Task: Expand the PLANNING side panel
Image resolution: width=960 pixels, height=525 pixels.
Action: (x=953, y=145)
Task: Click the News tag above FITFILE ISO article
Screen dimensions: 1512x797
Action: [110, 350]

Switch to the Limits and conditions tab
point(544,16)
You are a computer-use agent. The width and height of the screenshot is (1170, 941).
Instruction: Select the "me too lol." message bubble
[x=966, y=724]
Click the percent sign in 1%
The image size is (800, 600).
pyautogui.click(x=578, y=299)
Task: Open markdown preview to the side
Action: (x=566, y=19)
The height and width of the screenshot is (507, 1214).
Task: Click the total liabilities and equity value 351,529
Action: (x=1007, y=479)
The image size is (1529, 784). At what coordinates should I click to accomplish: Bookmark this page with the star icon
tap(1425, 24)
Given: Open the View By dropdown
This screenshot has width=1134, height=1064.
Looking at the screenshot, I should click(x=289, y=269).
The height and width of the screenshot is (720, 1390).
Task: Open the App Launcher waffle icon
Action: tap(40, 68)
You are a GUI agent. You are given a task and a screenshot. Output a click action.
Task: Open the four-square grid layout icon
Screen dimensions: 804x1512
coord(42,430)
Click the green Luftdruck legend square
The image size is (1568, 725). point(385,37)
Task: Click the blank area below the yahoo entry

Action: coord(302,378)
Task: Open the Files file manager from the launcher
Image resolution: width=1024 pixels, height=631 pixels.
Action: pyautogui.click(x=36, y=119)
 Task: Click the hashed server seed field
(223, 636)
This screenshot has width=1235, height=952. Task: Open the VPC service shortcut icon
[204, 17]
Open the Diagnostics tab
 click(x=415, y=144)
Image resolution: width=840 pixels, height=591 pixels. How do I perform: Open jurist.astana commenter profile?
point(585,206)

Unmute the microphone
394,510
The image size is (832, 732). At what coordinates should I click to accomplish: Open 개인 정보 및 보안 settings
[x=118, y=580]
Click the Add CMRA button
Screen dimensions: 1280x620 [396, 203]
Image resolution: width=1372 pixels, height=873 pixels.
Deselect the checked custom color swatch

◆ **What you have to do**
When a line of the records has the word "agent", pick it out and copy it.

◆ **Answer to the exercise**
You are a computer-use agent. The width and height of the screenshot is (1170, 941).
You are a GUI agent. You are given a task and a screenshot. Output a click action.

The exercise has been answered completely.